### YOUR GOAL
Scan the data below. Pull out each line where "file" occurs.

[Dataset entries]
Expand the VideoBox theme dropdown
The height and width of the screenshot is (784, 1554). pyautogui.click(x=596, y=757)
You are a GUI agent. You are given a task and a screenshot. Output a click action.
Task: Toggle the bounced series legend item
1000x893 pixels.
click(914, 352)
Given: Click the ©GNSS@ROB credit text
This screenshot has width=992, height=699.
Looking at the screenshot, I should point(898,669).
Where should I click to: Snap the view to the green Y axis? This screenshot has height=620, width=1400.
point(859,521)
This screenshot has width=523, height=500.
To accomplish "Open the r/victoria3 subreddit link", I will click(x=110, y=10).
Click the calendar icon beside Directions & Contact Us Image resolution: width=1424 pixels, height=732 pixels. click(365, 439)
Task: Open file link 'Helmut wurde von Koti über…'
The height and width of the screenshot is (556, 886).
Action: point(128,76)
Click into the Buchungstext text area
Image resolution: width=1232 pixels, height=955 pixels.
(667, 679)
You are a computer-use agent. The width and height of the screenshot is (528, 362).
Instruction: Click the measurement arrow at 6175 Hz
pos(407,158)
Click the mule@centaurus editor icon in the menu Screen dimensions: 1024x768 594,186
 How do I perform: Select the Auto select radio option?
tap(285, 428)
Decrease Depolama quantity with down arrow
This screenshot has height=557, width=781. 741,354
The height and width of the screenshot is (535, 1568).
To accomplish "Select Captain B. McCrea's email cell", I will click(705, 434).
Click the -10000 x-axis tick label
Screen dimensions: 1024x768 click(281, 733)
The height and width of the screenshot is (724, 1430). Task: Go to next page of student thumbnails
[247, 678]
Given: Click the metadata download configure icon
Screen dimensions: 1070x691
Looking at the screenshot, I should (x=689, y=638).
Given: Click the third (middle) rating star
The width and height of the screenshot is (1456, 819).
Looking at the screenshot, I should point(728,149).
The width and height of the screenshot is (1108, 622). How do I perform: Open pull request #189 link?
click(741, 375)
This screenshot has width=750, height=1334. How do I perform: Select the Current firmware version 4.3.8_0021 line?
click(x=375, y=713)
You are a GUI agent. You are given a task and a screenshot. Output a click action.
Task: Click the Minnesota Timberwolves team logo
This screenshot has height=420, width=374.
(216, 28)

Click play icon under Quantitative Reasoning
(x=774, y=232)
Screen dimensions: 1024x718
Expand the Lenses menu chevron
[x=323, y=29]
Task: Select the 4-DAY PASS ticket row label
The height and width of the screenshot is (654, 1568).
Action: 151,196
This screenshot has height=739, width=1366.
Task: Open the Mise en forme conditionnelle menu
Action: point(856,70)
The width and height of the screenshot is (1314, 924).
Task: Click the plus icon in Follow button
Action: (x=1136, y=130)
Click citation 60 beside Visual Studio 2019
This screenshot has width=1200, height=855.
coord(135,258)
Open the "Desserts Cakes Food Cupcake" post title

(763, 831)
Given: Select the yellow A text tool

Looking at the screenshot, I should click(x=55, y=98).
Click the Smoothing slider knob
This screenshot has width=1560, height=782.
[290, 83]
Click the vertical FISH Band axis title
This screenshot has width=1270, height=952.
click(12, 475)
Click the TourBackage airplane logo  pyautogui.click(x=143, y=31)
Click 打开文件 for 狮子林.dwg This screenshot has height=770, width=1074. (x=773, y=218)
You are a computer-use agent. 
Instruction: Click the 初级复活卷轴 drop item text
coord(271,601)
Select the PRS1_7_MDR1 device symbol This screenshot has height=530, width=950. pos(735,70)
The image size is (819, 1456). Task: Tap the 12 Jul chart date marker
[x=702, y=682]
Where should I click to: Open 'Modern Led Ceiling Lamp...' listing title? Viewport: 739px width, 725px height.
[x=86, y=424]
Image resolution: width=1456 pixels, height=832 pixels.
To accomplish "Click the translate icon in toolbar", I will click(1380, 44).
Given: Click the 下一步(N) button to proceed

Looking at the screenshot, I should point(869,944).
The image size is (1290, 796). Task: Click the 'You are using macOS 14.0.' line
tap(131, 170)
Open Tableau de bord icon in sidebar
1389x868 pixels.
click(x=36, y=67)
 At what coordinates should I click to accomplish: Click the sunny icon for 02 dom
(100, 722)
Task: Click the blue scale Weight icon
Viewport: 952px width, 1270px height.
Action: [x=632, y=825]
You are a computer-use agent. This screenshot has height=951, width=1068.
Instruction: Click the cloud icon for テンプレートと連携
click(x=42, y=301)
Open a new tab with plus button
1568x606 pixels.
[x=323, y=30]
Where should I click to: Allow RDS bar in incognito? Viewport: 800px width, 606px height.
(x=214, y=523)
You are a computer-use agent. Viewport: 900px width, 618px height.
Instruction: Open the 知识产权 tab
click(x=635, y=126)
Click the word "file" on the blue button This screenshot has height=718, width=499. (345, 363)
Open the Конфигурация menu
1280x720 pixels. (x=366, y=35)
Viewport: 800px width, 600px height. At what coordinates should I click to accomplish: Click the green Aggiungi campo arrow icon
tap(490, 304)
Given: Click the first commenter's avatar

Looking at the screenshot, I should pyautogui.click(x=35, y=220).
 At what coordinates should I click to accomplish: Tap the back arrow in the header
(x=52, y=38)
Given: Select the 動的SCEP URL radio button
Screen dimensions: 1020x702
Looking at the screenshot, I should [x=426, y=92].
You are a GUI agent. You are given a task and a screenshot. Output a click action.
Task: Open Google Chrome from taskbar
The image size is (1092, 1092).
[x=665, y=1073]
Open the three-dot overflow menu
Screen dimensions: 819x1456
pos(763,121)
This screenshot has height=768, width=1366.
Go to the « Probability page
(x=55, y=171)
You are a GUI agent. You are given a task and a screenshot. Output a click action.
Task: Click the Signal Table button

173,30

### TASK RESPONSE
Task: Open file link 'Helmut wurde von Koti über…'
Click the word "file" on the blue button This screenshot has height=718, width=499. (345, 363)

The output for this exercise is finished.